On Wed, 2003-12-03 at 07:58, Fabian Fagerholm wrote:
> Debian Enterprise could, for example, have an
> install-time option to set up a file and print server, an
> server, or a web server. Those would be _flavors_, in my view. Despite
> all that has been written and referenced on this list concerning these
> terms, I don't think they are enterily satisfactory. So, I suggest the
> following choice of words to clarify "subproject" and "flavor":
> Debian is the super-project.
>         Debian Enterprise is a Debian Subproject that creates
>         a Custom Debian Distribution,

Subproject and custom debian distribution, here, are the same thing. No
point "officially" having two terms. CDD is a term that I think is
intended to be a little more expansive than subproject, so I think
that's more applicable for this "level" of naming...

>         with the flavors "file and print server", "authentication
>         server" and "web server".

I like that. In one of the recent threads someone else also said
(requested?) that additional terms defining more specific things come
under the CDD umbrella term.

See the very comprehensive message "Re: [custom] Re: Custom Debian
Distributions (was: Re: Integrate Knoppix in Debian (was: Re: Debian
Enterprise?))" from Anthony Towns,

> Actually, I'd like to see the term "Custom Debian Distribution" be set
> aside because a "custom" something is created each time someone
> an original. Debian Enterprise certainly is an original. By the time a

Correct depending on your view. But it is also true that Debian
GNU/Linux is an original, of which Debian Enterprise is a customization
- and this is the useful distinction in this case.

> capable sysadmin has installed it, it will (probably) be "custom".
> ("Custom Custom Debian Distribution", anyone ?)

"more custom"? :)

The concept "flavours" might tie in nicely here as "fine grained
customization", so Local Flavour => Local Customization (Layer).

> The term suggests that the distribution is "not-Debian", which is

I disagree. Custom Debian Distribution,
implies (to me) Debian, but customized.

> unneccessary and confusing. The term "Subproject" suggests that
> something is "part-of-Debian", which is to be encouraged.

I think it might be just because you are used to the term subproject.
Any new distinction (and CDD is not identical to subproject), meets with
"mental disjunction" or something, until familiarity sets in.

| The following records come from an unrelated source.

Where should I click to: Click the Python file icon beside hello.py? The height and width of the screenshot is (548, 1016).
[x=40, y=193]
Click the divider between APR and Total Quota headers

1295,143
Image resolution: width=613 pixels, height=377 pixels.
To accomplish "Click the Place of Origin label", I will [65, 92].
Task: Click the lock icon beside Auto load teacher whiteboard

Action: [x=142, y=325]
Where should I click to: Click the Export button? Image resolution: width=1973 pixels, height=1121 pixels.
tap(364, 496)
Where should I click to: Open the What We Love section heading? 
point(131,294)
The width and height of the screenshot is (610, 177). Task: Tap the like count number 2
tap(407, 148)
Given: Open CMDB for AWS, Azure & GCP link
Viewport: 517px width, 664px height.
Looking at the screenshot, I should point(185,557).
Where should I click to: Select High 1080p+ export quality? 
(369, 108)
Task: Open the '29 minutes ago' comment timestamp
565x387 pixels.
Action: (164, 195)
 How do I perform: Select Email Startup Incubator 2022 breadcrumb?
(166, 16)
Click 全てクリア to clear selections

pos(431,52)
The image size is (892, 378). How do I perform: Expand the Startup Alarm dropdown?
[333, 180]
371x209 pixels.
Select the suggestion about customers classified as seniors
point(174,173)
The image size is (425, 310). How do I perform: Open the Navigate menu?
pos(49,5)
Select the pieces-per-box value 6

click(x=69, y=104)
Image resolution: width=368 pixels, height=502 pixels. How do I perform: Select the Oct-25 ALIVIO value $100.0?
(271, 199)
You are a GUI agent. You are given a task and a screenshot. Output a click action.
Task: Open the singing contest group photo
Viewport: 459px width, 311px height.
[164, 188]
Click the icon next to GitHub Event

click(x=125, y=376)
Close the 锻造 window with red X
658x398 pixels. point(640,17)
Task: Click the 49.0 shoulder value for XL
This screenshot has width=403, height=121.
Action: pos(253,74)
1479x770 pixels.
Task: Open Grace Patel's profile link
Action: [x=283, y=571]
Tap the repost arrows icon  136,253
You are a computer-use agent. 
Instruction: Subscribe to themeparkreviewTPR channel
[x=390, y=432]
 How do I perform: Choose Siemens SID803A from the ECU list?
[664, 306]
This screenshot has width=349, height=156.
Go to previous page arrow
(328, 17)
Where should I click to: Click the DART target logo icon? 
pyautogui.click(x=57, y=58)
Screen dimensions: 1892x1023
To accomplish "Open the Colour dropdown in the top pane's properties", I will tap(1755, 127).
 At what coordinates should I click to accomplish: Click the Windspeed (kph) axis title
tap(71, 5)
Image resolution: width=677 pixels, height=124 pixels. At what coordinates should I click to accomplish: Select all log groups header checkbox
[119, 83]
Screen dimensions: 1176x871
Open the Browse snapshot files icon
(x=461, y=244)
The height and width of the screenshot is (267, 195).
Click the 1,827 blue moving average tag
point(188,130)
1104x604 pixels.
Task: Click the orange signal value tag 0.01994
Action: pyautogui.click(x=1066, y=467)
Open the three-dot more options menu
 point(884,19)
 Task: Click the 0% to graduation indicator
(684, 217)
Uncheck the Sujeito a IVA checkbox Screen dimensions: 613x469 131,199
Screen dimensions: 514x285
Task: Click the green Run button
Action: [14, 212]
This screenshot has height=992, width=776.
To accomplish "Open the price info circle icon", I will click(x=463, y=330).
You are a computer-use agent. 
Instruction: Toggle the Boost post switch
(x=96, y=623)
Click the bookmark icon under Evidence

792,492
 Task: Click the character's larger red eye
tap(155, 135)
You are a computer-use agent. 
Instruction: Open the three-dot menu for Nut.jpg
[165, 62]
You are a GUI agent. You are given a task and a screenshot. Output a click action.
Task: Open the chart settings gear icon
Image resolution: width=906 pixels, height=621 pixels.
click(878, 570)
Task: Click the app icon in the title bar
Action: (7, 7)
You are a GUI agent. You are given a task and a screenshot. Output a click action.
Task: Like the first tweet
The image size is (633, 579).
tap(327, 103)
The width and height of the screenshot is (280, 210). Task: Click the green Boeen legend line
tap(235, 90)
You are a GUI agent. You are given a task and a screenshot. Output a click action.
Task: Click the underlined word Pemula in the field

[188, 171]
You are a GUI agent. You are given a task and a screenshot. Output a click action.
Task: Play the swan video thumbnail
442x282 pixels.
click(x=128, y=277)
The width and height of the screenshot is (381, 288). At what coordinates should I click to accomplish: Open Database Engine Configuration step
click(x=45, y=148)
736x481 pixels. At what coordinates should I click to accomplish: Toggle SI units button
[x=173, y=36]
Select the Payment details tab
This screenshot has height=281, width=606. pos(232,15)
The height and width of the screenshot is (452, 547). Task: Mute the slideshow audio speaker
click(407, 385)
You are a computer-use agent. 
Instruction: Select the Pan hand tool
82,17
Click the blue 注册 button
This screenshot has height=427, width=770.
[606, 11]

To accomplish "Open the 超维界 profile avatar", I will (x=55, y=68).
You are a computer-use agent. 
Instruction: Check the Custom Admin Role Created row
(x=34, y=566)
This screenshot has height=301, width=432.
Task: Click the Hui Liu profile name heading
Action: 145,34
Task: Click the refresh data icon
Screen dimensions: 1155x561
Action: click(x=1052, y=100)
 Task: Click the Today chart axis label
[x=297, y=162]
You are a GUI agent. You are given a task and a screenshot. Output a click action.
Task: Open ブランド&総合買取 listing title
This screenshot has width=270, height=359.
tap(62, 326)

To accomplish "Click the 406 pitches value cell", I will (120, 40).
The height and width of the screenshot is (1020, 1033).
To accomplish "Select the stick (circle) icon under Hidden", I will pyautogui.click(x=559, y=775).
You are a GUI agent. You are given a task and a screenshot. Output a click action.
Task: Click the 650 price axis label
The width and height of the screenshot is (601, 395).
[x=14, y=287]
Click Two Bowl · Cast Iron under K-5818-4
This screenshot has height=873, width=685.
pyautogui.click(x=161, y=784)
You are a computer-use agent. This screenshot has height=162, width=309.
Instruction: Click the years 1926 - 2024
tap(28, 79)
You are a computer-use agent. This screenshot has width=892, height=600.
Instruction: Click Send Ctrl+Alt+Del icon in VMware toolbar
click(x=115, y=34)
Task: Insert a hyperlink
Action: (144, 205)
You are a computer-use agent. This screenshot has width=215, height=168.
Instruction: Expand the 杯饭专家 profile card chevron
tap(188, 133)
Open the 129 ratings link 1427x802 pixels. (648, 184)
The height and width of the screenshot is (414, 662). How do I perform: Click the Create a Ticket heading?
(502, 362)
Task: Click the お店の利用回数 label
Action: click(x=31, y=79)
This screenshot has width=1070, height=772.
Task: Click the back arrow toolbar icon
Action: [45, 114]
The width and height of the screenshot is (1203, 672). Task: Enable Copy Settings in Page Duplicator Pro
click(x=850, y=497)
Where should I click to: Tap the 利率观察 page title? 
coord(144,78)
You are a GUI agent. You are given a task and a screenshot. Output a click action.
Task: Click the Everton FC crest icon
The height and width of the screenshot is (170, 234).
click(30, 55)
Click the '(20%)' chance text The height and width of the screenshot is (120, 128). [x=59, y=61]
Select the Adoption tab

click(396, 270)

Unless "subproject" is technically more accurate (which I don't think it
is - see Anthony's message as above), it is like, as someone said
earlier, going from "archive" and "dists" to "pools". A broader concept,
seeming not quite right, or a bit bizzarre at first, yet today we
wouldn't do without it.

> A Subproject could extend debian-installer to create a set of related
> install-time choices. These would be "flavors". (Of course, Debian

Yes, this concept of flavors is a useful one I think.

> itself could also have such flavors.) I really don't see the point of
> encouraging more derivative distributions that possibly fork off into
> projects of their own, even if it's just a choice of words.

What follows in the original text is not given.